#### Supplied passage:
Thought Cleanse

 

I am having a moment of intense contemplation and I just have to write it out. Not all of this is a complete thought… 😛

I am a person who is influenced by the people and world around me, especially in day to day decisions like what I am craving to eat. I also have a strong desire to improve myself. I feel these are both good and bad qualities about myself.

At the best times, I gain a lot of inspiration and motivation from my interactions or experiences. I get a lot accomplished in short periods of time and have confidence (a feature I would say I am typically weak in, but try to not show it). I started this blog at a time when I was on a high note or when I felt like life was as perfect as it could be.

My high notes have always correlated with having at least an hour a week devoted to socializing outside of my work environment, 2 hours a week of additional physical activity (meaning outside my walking to and from work or cleaning the house type of movements), great sleep for about 8 hours a night and a variety of tasks available to work on. I thrive on feeling like I am part of a community and having others to work with in person. As I write this I realize how key some of these points are for interviewing, but these thoughts do not have that intention behind them. These things make me feel good, connected and stimulated.

#### Things to do:
a: Condense the paragraph of the Thought Cleanse post that begins "My high notes have always correlated" into a bulleted list that keeps its main facts.
b: According to the Thought Cleanse post, how much sleep a night goes with the writer's high notes?
The records after this point come from a separate source unrelated to the post.

#### Available data:
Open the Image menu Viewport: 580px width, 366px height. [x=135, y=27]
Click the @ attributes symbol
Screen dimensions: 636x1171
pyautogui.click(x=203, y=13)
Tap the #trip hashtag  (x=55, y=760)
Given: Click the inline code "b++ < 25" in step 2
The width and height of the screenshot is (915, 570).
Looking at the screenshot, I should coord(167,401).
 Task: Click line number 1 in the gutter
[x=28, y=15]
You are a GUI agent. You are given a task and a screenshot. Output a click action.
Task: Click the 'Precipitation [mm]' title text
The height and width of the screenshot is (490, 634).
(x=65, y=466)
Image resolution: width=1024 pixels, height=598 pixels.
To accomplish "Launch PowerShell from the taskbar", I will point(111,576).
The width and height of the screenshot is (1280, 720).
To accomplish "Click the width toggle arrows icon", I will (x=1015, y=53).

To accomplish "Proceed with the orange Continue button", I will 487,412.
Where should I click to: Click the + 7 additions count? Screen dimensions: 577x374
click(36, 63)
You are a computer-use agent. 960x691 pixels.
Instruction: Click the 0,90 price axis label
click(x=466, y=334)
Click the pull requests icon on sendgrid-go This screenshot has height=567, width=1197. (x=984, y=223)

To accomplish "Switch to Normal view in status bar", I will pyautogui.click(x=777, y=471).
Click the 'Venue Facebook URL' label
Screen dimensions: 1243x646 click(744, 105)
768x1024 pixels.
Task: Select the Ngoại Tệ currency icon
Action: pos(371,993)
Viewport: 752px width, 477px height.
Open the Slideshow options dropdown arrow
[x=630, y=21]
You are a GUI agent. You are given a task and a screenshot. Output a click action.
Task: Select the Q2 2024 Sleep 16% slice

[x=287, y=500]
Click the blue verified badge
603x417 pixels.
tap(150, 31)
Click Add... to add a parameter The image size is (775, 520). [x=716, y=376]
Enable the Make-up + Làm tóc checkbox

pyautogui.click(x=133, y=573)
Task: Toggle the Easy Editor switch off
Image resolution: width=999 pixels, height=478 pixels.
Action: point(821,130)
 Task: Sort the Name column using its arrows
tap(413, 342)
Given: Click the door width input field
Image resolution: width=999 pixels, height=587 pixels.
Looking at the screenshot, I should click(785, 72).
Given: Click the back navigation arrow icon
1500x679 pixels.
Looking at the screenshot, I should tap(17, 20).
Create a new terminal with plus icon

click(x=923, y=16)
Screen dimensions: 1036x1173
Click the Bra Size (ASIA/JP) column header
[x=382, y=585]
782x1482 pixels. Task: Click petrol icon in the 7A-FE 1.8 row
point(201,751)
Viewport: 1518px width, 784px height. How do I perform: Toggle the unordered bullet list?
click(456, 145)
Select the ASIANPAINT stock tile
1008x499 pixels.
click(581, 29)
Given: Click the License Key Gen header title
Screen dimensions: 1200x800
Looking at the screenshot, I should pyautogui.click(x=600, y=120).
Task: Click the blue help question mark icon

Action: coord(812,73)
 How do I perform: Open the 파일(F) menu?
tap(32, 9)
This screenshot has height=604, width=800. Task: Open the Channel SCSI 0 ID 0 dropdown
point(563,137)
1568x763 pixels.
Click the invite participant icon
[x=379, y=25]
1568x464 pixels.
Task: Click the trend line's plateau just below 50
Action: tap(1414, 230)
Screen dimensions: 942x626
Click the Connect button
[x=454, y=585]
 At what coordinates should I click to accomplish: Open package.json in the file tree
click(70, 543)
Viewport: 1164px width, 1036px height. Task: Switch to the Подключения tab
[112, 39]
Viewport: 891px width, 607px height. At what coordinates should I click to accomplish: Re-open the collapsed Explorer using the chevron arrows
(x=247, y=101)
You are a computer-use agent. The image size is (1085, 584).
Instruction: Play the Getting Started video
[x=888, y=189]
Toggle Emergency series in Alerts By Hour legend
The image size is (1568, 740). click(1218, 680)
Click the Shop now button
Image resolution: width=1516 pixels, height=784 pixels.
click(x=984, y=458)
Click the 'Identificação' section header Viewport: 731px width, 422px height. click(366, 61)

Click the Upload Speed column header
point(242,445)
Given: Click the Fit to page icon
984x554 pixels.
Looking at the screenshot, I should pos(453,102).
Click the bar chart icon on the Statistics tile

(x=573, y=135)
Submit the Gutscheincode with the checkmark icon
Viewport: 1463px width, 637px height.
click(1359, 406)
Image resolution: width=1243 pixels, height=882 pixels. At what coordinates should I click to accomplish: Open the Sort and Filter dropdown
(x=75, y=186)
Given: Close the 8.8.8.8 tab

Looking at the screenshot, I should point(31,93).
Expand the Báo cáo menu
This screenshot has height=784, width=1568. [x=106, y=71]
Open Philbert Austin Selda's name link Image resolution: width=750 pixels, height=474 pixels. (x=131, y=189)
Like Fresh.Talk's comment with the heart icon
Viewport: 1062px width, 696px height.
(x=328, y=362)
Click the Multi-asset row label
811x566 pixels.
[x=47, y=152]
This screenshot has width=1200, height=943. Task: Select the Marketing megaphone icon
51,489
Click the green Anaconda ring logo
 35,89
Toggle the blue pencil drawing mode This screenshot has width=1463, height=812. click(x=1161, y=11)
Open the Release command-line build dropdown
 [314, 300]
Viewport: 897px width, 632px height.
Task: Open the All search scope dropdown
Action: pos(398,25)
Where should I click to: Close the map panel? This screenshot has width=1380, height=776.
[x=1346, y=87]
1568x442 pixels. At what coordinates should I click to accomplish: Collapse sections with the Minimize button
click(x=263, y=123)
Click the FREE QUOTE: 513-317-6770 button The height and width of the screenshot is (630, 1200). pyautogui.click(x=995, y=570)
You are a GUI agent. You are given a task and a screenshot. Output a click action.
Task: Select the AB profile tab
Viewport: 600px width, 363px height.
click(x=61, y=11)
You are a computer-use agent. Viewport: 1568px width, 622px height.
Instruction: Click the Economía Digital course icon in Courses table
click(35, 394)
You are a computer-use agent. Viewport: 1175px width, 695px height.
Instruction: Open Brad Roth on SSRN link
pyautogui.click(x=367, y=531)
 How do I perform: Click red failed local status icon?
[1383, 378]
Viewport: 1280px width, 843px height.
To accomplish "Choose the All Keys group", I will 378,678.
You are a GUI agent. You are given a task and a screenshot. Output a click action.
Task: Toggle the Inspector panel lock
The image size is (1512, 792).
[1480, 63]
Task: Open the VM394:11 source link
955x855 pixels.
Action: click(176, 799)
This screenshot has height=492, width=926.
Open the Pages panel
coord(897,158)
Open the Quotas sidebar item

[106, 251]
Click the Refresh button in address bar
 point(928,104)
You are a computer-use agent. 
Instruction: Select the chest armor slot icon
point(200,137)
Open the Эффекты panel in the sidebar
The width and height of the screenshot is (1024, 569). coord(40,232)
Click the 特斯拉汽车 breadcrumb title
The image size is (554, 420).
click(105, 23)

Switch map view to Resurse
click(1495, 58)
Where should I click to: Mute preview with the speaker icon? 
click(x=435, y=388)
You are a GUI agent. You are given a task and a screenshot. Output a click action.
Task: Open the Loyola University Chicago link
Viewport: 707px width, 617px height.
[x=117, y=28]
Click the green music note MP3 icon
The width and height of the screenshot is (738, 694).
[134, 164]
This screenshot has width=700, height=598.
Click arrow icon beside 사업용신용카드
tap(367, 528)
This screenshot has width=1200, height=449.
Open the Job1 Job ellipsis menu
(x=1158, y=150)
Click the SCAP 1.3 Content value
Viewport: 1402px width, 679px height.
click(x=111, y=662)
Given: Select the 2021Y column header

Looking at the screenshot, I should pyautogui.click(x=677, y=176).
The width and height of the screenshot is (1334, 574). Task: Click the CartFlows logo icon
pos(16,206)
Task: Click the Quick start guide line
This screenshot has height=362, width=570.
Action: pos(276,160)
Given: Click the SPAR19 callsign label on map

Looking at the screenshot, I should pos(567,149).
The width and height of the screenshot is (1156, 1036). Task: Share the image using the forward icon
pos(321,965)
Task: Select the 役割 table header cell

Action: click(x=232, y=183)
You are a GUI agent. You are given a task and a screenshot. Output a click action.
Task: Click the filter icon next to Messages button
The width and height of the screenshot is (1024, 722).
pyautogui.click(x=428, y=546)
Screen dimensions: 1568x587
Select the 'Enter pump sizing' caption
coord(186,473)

#### Task-by-task results:
a:
- Socializing outside of work for at least an hour a week
- Two hours a week of extra physical activity, beyond walking to and from work or cleaning the house
- About 8 hours of great sleep a night
- A variety of tasks to work on
- Feeling part of a community and working with others in person
- These things feel key for interviewing, but that isn't the intention behind them; they make the writer feel good, connected and stimulated.

b: Great sleep for about 8 hours a night.